YOUR TASKS
**A)** In the extrusion seal description, edit the part that opens with the words "The invention is therefore" and closes with "in the subclaims." so that "problem" becomes "objective".
**B)** How does the extrusion seal description go on after its final sentence? Write the continuation.

SELECTED EXTRACT
— BEGIN —
The invention relates to a seal for use in an extrusion device for producing continuous profiles, in particular plastics pipes.
Seals of this type are known in a variety of embodiments. An established sealing principle is applied for example in pipe extrusion systems with a changeable pipe diameter in operation at the outlet of the vacuum chamber, between the vacuum chamber and the downstream water tank in the extrusion direction. The so-called segment seal comprises radially movable segments arranged around the pipe and in extrusion direction before the segment arrangement a simple elastic sealing disc with a passage opening for the extruded pipe. This functions because the flow direction (also sealing direction or pressure drop direction) acts contrary to the extrusion direction owing to the negative pressure in the vacuum tank. However, this principle can not be readily transferred to other regions of the extrusion system, as soon as the sealing direction and the extrusion direction are aligned. The sealing disc is then destroyed, because for example it remains adhered to the pipe or is drawn into the segment arrangement.
For example in extrusion direction behind the water tank, where the extrusion direction and the sealing direction are aligned, therefore frequently funnel seals have been used. These are indeed not destroyed, but are only at all practicable with very small diameters (approx. up to 250 mm) (the pressure build-up by the water is too great in the case of large diameters, so that a sealing action is no longer achieved) and have the disadvantage, within the region which is changeable in diameter, of the deficient sealing action in the case of smaller pipe diameters or so-called chattering in the case of larger diameters. Furthermore, such seals are subject to a large amount of wear, should therefore be easily replacable and advantageously have a lower cost for materials.
The invention is therefore based on the problem of providing a seal for use in an extrusion device which overcomes the disadvantages of the prior art.
This problem is solved by a seal according to claim 1. Advantageous further developments are indicated in the subclaims.
The invention is based here on the idea of providing a seal for use in an extrusion device for producing continuous profiles, in particular plastics pipes, which comprises an elastic sealing disc with a through-passage opening for the continuous profile, wherein the through-passage opening can be widened or constricted by the application of a radial force. For this, close to the sealing rim, which lies in a crease-free manner against the continuous profile, surrounding the through-passage opening, connection means, for example eyes, are arranged on or in the sealing disc, which are connected with clamping means via connecting means, for example hooks or pins, which engage into the eyes. The clamping means exert a radial force onto the connection means and therefore onto the sealing rim. Depending on the direction of the radial force, radially outwards or inwards with respect to the extrusion axis, the sealing rim is therefore widened or constricted. The clamping means are arranged here in a plane approximately parallel to the sealing disc and also have a passage opening for the continuous profile.
— END —
EXTRACTED DATA
— BEGIN —
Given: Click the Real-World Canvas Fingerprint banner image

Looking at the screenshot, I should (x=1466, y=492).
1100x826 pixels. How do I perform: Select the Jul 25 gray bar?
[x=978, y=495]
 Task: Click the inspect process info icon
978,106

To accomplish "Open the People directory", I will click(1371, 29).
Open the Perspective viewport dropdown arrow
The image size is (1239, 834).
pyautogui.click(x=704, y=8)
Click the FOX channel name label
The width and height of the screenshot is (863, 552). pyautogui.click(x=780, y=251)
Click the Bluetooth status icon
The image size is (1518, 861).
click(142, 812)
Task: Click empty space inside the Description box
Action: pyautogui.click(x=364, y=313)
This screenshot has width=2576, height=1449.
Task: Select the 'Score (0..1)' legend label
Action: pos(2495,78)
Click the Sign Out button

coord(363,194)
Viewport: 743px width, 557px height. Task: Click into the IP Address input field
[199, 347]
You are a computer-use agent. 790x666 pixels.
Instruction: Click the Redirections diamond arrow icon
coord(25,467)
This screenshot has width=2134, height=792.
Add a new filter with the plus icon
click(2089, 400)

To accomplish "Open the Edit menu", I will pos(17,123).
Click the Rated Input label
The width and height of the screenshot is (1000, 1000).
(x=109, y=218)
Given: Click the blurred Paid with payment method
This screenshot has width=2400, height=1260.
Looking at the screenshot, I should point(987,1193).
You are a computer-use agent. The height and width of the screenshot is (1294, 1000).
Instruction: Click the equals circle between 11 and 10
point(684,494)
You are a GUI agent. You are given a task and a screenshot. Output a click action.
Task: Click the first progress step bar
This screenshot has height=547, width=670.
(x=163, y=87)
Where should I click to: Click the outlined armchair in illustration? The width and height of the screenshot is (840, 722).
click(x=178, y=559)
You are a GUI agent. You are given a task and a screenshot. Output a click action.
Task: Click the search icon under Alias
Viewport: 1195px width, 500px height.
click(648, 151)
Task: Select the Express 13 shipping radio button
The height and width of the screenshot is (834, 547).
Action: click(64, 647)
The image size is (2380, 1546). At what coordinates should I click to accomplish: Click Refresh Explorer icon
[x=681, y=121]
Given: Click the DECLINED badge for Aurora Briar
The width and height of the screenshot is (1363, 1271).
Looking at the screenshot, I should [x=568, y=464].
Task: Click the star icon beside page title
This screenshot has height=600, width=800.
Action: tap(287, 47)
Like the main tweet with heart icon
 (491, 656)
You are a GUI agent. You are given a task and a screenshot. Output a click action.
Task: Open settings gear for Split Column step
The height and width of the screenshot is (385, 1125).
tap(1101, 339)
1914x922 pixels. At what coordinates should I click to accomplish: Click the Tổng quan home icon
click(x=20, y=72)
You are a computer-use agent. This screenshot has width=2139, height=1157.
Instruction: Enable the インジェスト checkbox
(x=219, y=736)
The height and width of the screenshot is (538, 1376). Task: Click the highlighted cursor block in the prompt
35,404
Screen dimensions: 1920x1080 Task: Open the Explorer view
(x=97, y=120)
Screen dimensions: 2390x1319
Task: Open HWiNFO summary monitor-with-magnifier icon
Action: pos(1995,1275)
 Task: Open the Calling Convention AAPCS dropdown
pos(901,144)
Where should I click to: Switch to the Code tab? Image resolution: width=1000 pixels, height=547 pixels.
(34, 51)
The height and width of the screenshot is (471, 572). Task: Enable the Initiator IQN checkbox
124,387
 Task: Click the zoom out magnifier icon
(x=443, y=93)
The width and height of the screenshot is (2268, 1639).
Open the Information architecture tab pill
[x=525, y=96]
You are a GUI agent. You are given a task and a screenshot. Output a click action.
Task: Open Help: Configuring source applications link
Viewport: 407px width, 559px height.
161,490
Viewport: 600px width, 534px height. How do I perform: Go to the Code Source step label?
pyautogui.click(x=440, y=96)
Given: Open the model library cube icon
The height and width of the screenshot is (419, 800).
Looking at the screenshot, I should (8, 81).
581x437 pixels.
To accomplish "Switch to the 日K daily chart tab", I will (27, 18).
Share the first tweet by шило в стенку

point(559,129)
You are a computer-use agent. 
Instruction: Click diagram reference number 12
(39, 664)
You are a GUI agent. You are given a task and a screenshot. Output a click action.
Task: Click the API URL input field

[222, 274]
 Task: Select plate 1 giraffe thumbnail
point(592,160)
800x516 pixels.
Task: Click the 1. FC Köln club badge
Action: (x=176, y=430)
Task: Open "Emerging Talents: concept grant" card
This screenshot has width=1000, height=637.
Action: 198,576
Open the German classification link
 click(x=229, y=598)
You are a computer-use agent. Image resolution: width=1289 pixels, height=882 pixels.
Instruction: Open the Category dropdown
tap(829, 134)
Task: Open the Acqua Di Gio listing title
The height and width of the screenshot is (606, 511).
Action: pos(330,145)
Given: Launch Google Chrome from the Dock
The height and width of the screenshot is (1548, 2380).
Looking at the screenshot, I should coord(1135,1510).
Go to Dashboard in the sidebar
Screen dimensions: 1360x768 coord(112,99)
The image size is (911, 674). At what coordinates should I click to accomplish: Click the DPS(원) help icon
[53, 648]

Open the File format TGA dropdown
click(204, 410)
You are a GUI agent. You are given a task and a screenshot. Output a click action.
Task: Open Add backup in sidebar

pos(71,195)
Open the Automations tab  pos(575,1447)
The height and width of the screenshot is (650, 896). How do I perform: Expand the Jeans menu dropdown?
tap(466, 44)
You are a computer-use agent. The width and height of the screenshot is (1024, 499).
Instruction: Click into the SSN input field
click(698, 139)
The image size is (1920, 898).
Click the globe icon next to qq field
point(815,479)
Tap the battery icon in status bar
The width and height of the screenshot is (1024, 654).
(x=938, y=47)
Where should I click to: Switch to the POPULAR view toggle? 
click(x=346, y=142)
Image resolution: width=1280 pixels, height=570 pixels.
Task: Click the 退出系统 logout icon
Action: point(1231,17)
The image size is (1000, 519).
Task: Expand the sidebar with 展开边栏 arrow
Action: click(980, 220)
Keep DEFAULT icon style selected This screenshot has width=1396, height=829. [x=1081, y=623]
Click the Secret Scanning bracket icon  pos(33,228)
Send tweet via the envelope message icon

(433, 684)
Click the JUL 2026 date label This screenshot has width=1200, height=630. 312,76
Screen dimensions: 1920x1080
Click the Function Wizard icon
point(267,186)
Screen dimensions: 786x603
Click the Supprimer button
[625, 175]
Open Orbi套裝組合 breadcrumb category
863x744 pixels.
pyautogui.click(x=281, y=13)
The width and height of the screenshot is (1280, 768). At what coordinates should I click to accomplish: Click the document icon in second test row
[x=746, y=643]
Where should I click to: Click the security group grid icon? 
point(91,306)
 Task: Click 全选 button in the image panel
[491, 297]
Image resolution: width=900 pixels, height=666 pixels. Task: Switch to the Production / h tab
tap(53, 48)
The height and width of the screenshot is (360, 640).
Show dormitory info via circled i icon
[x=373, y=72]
— END —
ANSWERS PER TASK
**A)**
The invention is therefore based on the objective of providing a seal for use in an extrusion device which overcomes the disadvantages of the prior art.
This objective is solved by a seal according to claim 1. Advantageous further developments are indicated in the subclaims.

**B)**
The sealing disc is advantageously configured in a single piece, advantageously with a seamless, circumferential sealing rim. The term “in a single piece” includes here also several layers of one or more materials which are vulcanized, glued or otherwise connected in a planar manner on one another. In an advantageous embodiment, the sealing disc is configured in two layers, therefore has two layers which are connected securely with one another, for example glued, vulcanized on one another. Provision can then be made that the connection means, connecting means and/or clamping means are arranged at least partially between the layers. The connection means, connecting means and/or clamping means can therefore be arranged completely between the layers; or, for example, the connection means, e.g. in the form of eyes, are arranged partly between the layers, whilst the connecting means, e.g. in the form of hooks, and the clamping means, e.g. in the form of wire cables, are arranged outside the layers; or, for example, the connection means and connecting means between the layers and the clamping means, e.g. in the form of wire cables, which run from the interior (between the layers) outwards (outside the layers). The sealing disc is so elastic that a radial widening of the sealing rim and restoring into the initial state is possible. In the unstressed initial state, the sealing disc is arranged almost flat in a plane approximately perpendicularly to the extrusion direction. It is also possible to arrange several sealing discs axially one behind the other.
On or in the sealing disc, connection means for example in the form of rings or eyes, pins, hooks, screws, nuts, loops, thimbles, etc. are securely connected, for example vulcanized in, glued, etc., therewith, and are distributed along the sealing rim so that the latter always lies in a reliably sealing manner against the continuous profile. The connection means must be arranged so close to the sealing rim that the latter can be widened and constricted by a radial application of force onto the connection means.
The connection means are connected with the clamping means via connecting means. The connecting means can be configured for example as pins, hooks, rings, eyes, screws, nuts, loops, thimbles etc., which are mounted on the clamping means. Connection means and connecting means are expediently configured in a complementary manner to one another—for example, eye and pin, hook and eye, screw and nut, loop and hook, etc. A detachable connection between connection means and connecting means, such as for example eyes, which can be fitted onto pins, has the advantage that the wearing-out sealing disc can be quickly replaced. It is also possible that the connection means are connected with the connecting means in another way, for example are vulcanized in, glued, welded, spliced, etc., depending on the configuration of the connection means and connecting means. The connection must hold reliably in a force transmission between clamping means and connection means.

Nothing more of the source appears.